There was still time for a vital intervention on Saturday: in injury-time Shefflin won possession in the Tipperary half and processed the ball to Colin Fennelly near the opposition goal.
His clubmate hit the last score of the game to put Kilkenny three ahead.
Was that our last glimpse of the famous green helmet? He was circumspect in Croke Park on Saturday when asked about the prospect of an 11th medal.
“I don’t know, I’ll be enjoying the winter, that’ s one sure thing. It’s absolutely brilliant, we always enjoy winters when we have the All-Ireland Cup at home.
“Last winter, people would have been saying we were gone, we were finished, that was the way it was but I think there was great belief and great motivation within the panel.”

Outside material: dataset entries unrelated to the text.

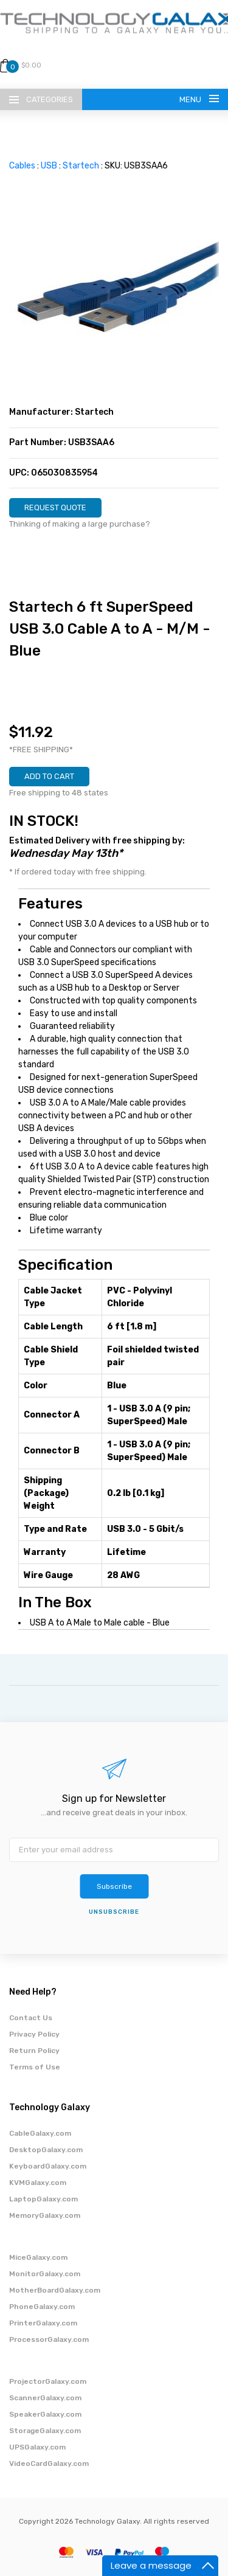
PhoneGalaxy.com (42, 2306)
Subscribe (114, 1886)
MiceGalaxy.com (38, 2257)
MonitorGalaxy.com (44, 2274)
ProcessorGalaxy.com (49, 2339)
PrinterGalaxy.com (43, 2323)
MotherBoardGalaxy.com (54, 2290)
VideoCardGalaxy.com (49, 2463)
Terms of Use (34, 2067)
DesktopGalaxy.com (46, 2149)
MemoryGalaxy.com (44, 2215)
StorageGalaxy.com (45, 2430)
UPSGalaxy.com (37, 2447)
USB (49, 166)
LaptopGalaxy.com (43, 2199)
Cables (22, 166)
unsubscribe (114, 1912)
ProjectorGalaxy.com (47, 2381)
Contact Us (30, 2017)
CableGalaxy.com (40, 2133)
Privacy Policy (34, 2034)
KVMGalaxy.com (37, 2182)
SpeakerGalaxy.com (45, 2414)
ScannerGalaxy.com (45, 2398)
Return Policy (34, 2050)
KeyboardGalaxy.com (47, 2166)
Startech (81, 166)
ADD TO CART (49, 776)
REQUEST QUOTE (55, 507)
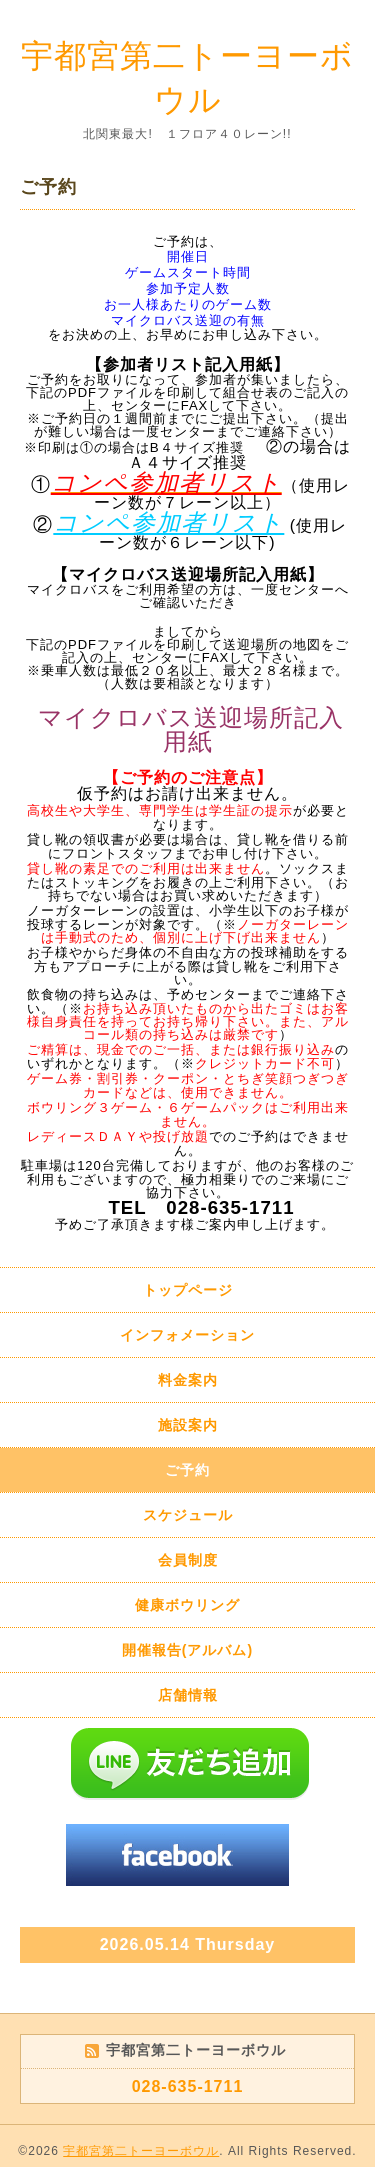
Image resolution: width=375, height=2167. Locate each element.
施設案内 (188, 1425)
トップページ (188, 1290)
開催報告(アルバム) (187, 1650)
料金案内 (188, 1380)
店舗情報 (188, 1695)
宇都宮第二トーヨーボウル (141, 2151)
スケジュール (188, 1515)
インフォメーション (187, 1335)
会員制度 (188, 1560)
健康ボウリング (187, 1605)
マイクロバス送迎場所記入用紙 (191, 729)
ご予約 (187, 1470)
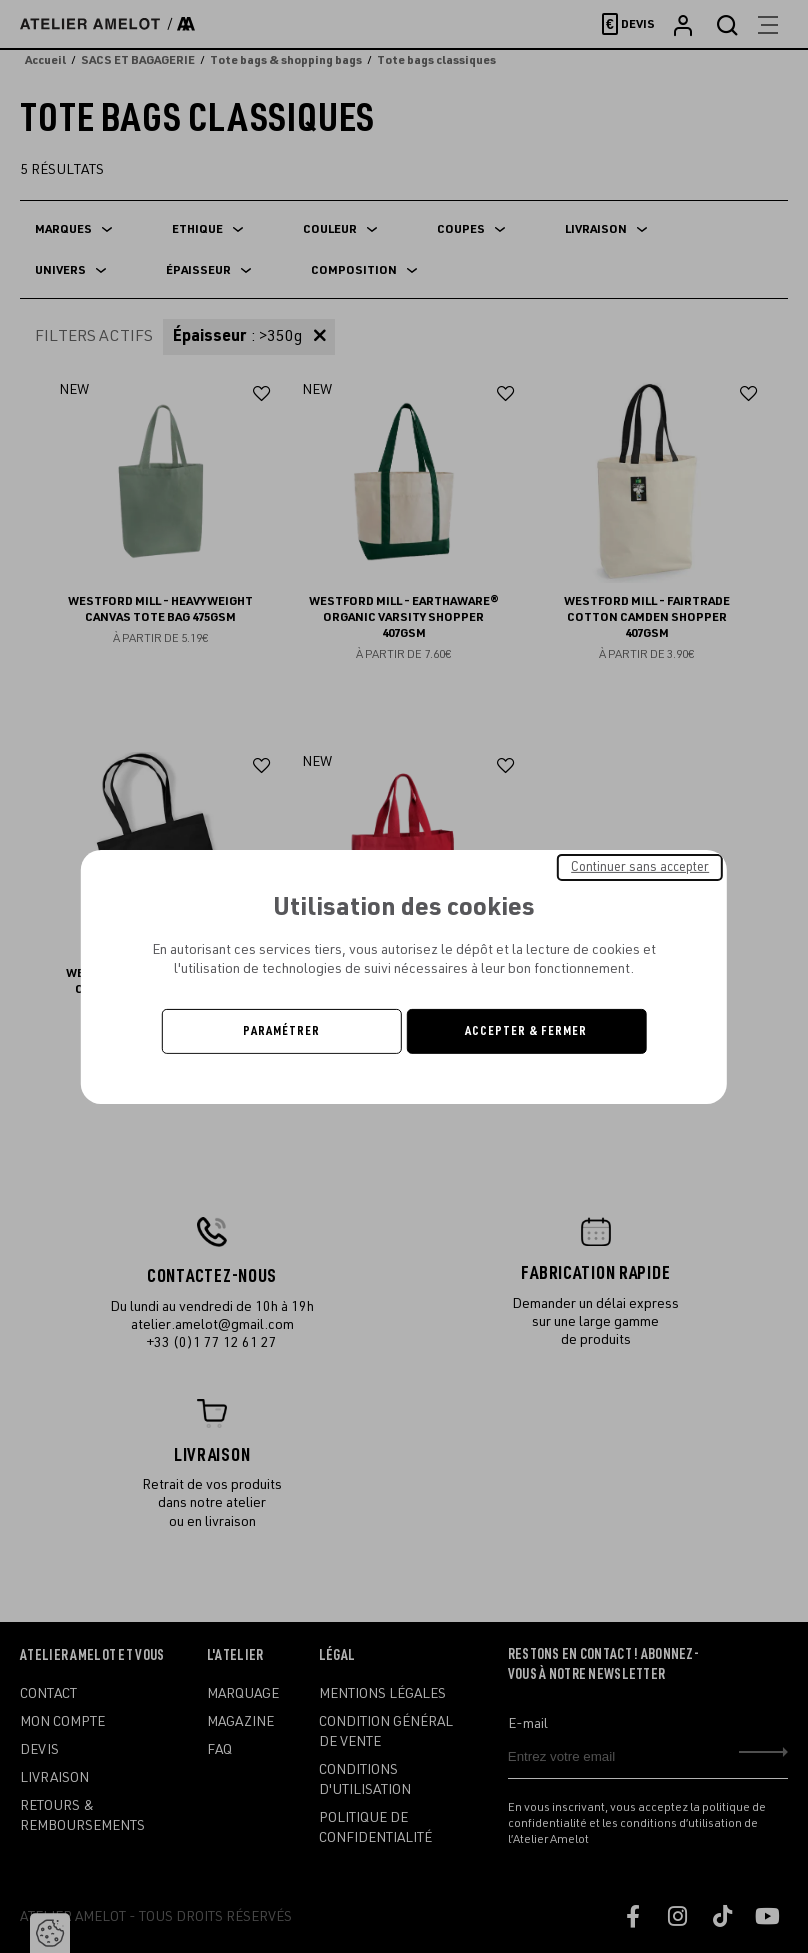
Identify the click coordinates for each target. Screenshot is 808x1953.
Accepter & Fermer (526, 1031)
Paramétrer (281, 1031)
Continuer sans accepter (640, 866)
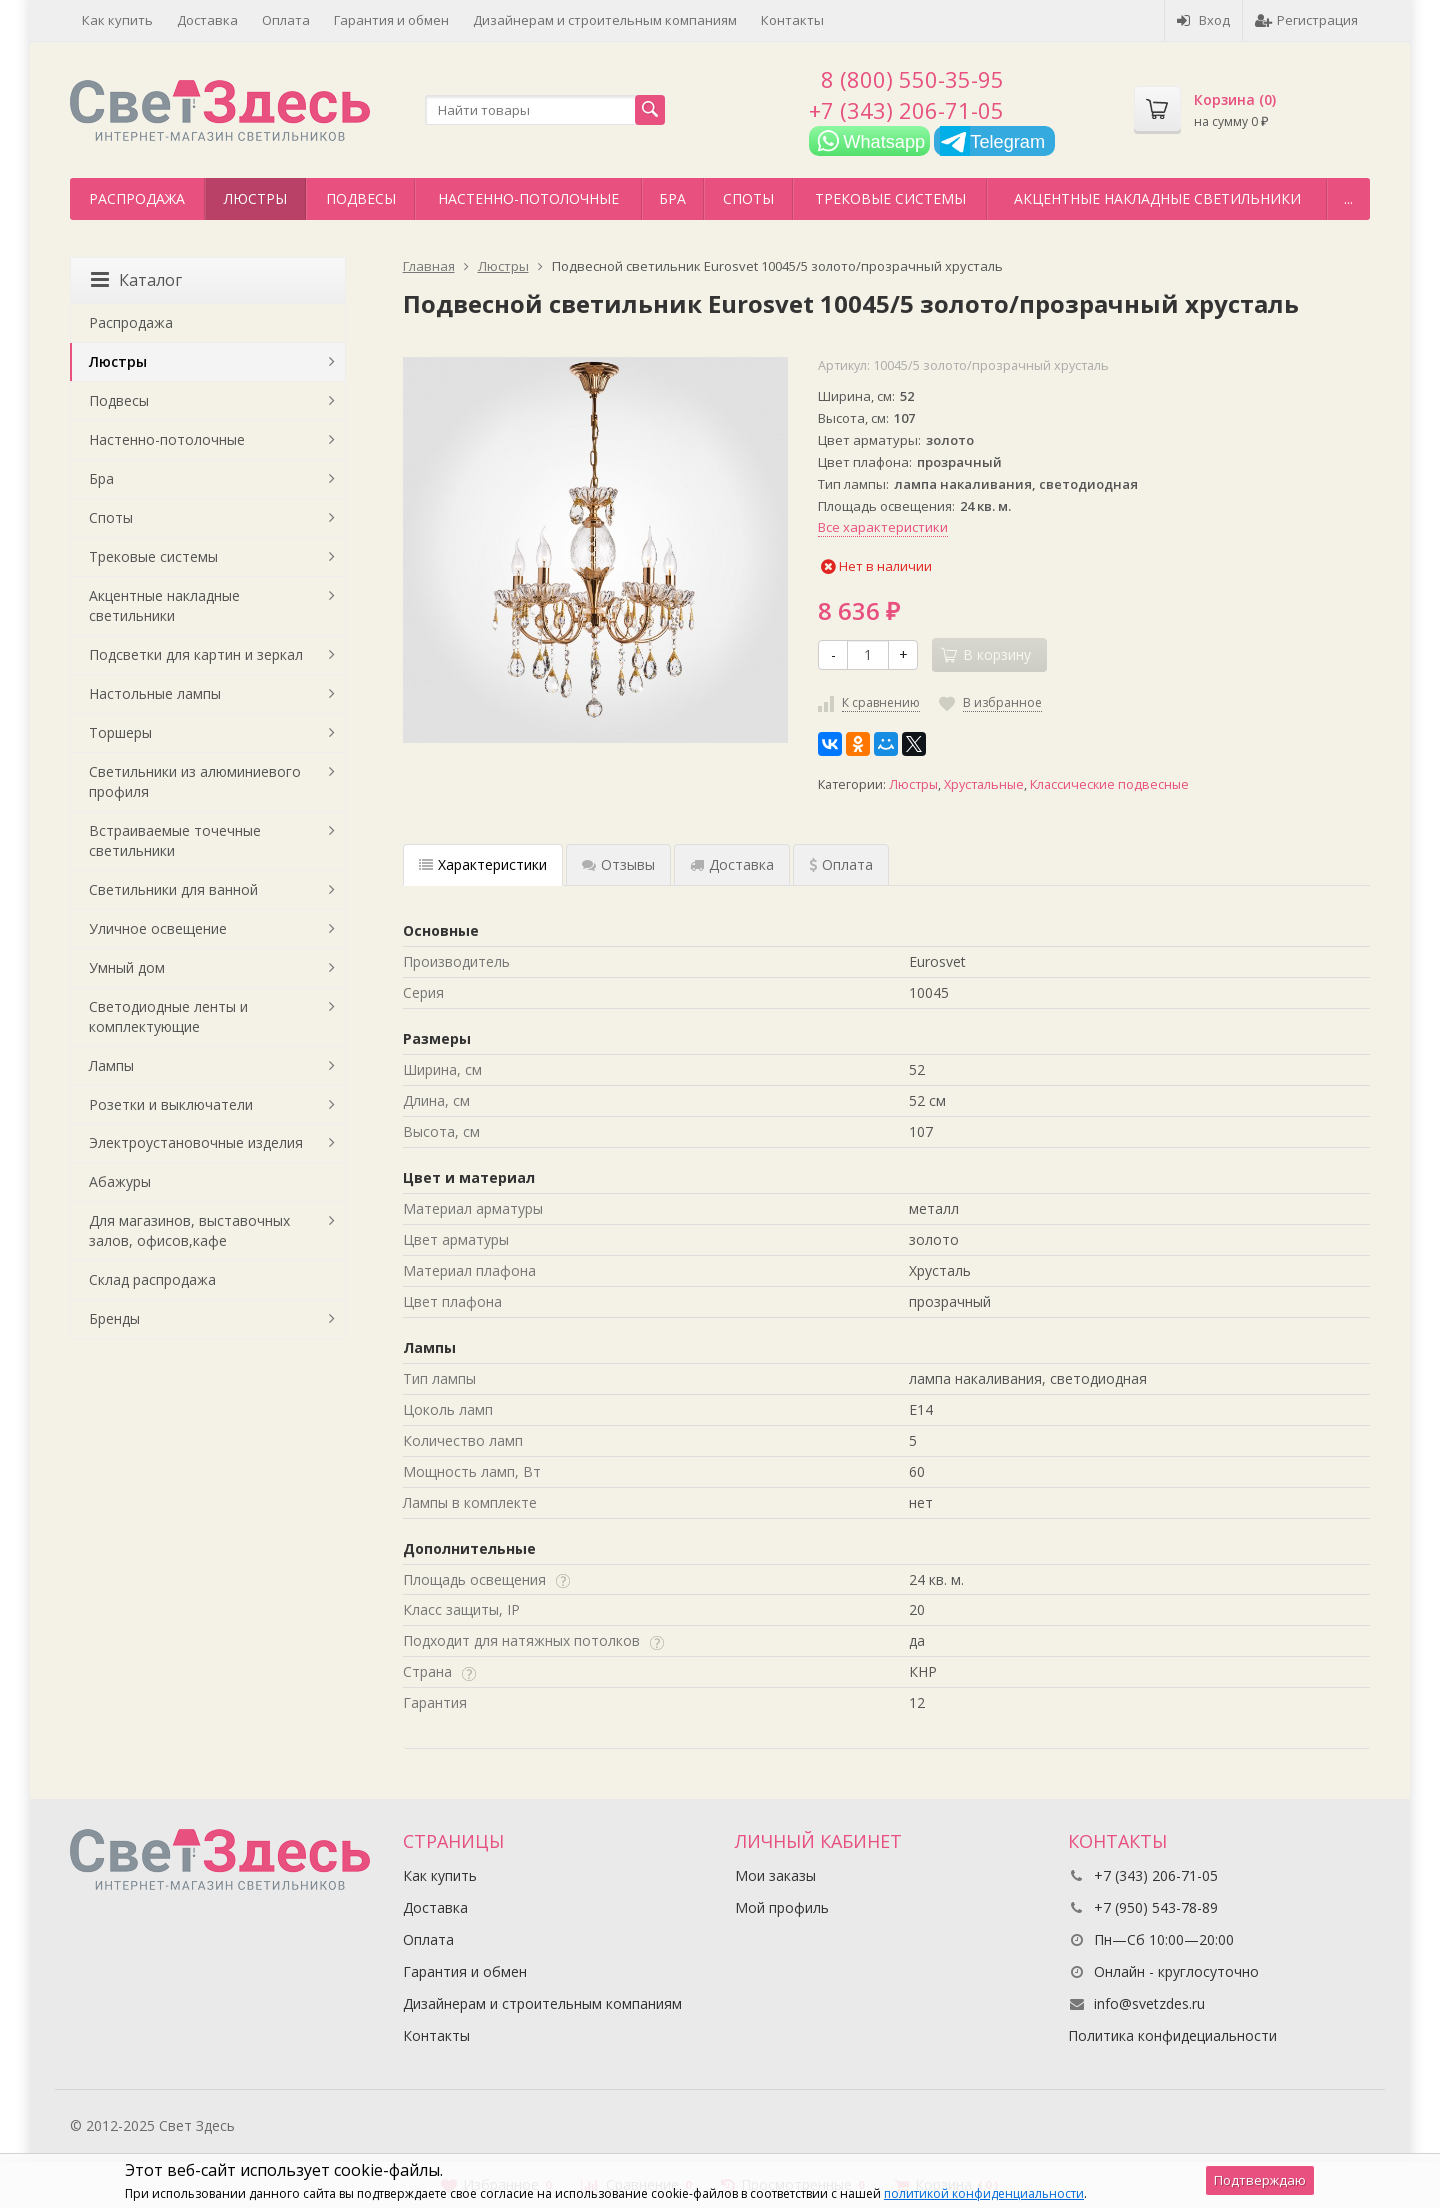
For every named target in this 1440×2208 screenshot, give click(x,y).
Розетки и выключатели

However, in August, Shefflin addressed the matter in a slightly less guarded way, when asked ahead of the All-Ireland semi-final with Limerick what the future held for him.
“I would say you probably know the answer,” Shefflin said then.
“I always say, ‘Come the end of the year’. I would think I won’t be saying that much more, to be honest. I know it’s very, very close now but I will review it at the end of the year and see what way I’m feeling.
“You’ll know the next two months, please God, or the next three months for myself and for Kilkenny and for Ballyhale are going to be important. Then I’ll look at it. I’d be a fool to say otherwise before then.”
Shefflin has been so integral to the perception of Kilkenny for so long that it’s hard to imagine them taking the field without him.
The shadow he has cast has been so great that other incredible careers have rolled along on parallel tracks to his, the most obvious example being JJ Delaney.
The full-back, the best defender this writer has seen, picked up his ninth All-Ireland senior medal on Saturday night and marked the occasion with an intervention destined to become known to future generations simply as The Hook — yet the headlines go to Henry this morning.
It’s almost impossible to imagine Brian Cody sending out a team without either of them, which may be the reason questions were being asked over the weekend about the manager’s appetite for 2015.
Granted, it would take a fool, or perhaps an adept phone-tapper, to guess Brian Cody’s intentions for next year.
If, as seems likely, Shefflin and another couple of veterans step down, the challenge for next year will be slightly different.
Will the manager seek to create yet another team around the likes of Kieran Joyce, Padraig Walsh, John Power and Colin Fennelly?
Does he want to? To build or not to build? That may be the question.